The authors propose the DAH network, which exploits the feature learning capabilities of deep neural networks to learn representative hash codes explicitly designed for domain adaptation. The backbone of the DAH network is a deep Convolutional Neural Network (CNN) inspired by the VGG-F architecture, pre-trained on the ImageNet dataset, and subsequently fine-tuned for domain adaptation tasks.

The DAH network includes:

  • Supervised Hash Loss: To ensure that hash values for same-class samples are similar.
  • Unsupervised Entropy Loss: To align the unlabeled target data with the source categories based on feature similarity.
  • Multi-Kernel Maximum Mean Discrepancy (MK-MMD): To minimize domain disparity by aligning feature distributions across domains at multiple network layers.

2. Novel Dataset: Office-Home

The authors introduce the Office-Home dataset, comprising approximately 15,500 images across 65 categories collected from four distinct domains (Art, Clipart, Product, and Real-World). This dataset, designed to validate domain adaptation algorithms, addresses the insufficiency of existing datasets like Office or Office-Caltech in training and evaluating deep learning models.

Empirical Evaluation

The authors conducted extensive experiments on standard benchmarks such as the Office and Office-Home datasets to evaluate the DAH's performance.

Unsupervised Domain Adaptation Results:

DAH's performance was compared against several baselines, including GFK, TCA, CORAL, JDA, and advanced deep learning approaches like DAN and DANN. DAH exhibited superior performance, especially within the context of the larger Office-Home dataset, indicating its robust capability in domain adaptation across a significant number of categories.

For instance, DAH attained an average accuracy of 45.54% on the Office-Home dataset, outperforming DAN and DANN, whose accuracies were 43.46% and 44.94%, respectively.

Unsupervised Domain Adaptive Hashing Results:

The authors also evaluated the learned hash codes' efficacy for classifying unseen test instances without any target domain labels. Comparisons included unsupervised hashing methods like ITQ, KMeans, and state-of-the-art techniques such as BA and BDNN. DAH demonstrated notable improvements, reflected in precision-recall curves and Mean Average Precision (mAP) measurements, particularly when hash lengths of 64 bits were utilized. DAH's average mAP stood at 0.480, significantly outperforming the baseline methods.

Detailed Analysis

The authors provided a thorough analysis of feature representations using t-SNE embeddings and A\mathcal{A}-distance measures to visually and quantitatively demonstrate domain alignment efficacy. Such analyses underpinned DAH’s strength in minimizing domain disparity and enhancing feature clustering, even under the challenging unsupervised settings.
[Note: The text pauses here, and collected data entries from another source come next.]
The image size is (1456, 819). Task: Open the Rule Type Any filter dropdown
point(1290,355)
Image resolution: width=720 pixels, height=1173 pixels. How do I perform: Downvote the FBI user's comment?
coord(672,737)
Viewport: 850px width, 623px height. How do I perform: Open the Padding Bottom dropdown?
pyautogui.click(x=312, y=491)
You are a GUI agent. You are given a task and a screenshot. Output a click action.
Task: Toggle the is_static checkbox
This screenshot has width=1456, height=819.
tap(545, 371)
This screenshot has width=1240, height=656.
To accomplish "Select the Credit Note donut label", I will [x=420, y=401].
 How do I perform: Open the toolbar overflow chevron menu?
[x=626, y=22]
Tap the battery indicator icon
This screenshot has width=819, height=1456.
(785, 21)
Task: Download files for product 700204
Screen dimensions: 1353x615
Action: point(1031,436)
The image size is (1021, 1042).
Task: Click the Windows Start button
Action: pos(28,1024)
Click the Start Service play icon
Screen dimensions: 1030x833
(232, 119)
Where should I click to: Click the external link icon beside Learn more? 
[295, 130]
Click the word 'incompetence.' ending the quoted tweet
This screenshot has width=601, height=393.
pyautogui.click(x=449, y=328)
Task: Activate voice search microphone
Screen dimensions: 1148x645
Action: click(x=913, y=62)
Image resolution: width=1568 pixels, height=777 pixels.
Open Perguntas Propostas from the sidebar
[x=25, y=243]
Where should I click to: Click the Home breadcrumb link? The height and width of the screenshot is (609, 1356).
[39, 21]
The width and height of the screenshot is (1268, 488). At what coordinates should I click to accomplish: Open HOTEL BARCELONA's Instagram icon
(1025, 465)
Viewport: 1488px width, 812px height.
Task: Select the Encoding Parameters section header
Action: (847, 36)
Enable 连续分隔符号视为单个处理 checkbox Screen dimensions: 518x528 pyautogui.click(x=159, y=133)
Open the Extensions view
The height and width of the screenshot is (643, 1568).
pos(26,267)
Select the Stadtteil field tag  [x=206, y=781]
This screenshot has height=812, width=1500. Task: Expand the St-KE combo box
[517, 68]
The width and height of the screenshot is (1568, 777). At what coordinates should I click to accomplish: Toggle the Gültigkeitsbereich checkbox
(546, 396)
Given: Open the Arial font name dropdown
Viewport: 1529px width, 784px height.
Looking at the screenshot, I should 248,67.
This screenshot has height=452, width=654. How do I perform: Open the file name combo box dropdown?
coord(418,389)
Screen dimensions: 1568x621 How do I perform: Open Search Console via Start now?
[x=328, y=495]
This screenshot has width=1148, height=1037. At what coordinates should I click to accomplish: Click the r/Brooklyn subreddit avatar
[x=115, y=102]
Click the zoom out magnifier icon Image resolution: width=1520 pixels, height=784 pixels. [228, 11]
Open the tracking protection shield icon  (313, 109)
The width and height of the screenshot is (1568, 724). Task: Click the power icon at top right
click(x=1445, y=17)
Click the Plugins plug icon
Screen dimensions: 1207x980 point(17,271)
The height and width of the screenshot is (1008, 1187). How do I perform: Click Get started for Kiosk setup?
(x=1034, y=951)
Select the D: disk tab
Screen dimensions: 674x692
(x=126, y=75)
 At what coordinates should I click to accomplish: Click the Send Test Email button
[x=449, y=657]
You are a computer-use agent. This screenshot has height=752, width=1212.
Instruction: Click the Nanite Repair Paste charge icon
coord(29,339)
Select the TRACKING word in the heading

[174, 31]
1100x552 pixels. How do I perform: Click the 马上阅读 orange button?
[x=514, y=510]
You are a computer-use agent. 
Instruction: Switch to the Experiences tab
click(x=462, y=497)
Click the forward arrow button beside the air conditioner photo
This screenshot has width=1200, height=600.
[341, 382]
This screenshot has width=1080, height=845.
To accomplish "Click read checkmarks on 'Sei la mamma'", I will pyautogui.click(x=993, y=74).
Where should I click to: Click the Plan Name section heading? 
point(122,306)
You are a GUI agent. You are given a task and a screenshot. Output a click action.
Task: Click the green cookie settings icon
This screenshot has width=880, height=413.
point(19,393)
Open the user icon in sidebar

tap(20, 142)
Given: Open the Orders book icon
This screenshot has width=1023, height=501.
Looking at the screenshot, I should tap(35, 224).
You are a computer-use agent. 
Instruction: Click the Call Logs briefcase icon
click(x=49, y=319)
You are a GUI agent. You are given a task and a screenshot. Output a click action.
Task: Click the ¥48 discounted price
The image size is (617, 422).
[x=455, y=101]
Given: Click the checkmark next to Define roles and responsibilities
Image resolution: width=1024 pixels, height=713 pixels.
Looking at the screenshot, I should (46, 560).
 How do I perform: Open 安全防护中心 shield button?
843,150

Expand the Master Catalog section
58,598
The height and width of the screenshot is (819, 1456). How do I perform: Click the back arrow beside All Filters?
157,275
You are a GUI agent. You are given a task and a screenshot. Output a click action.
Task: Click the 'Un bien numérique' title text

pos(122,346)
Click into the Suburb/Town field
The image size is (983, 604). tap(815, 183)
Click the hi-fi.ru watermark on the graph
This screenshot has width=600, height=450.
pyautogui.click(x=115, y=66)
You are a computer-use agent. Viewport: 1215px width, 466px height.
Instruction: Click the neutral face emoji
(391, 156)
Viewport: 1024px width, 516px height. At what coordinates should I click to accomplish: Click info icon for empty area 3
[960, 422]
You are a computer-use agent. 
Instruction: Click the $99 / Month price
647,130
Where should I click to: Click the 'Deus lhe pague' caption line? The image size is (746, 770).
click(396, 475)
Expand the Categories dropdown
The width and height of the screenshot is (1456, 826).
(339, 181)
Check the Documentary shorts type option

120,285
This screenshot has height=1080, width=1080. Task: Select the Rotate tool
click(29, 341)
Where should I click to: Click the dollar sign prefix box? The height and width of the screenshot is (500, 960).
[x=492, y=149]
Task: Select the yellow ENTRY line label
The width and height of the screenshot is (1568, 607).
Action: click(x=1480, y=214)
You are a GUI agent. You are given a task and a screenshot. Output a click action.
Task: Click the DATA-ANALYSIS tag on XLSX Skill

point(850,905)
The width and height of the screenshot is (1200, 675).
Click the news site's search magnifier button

Implications and Future Directions

Practical Implications:

The proposed DAH framework effectively addresses the dual challenges of hashing and domain adaptation. This integration can significantly impact real-world applications where labeled data is scarce but related domain data is available. Efficiently retrieving and categorizing large datasets with minimal storage requirements becomes feasible.

Theoretical Implications:

From a theoretical standpoint, the combination of supervised component construction for hashing with unsupervised entropy-based alignment marks a significant stride in unsupervised domain adaptation. The MK-MMD approach further ensures robust cross-domain feature representation, facilitating better generalization.

Future Developments:

Possible future directions include exploring adversarial training methods within the DAH framework to further enhance domain alignment. Another interesting direction would be to investigate the implications of varying hash code lengths and their distributions to optimize both storage and retrieval efficiencies.

Lastly, extending the Office-Home dataset for more diverse domains and categories could provide a richer evaluation ground for future domain adaptation algorithms.

This paper is an essential step towards more adaptive and efficient machine learning models that can seamlessly transfer knowledge across different domains, paving the way for practical, real-world intelligent systems.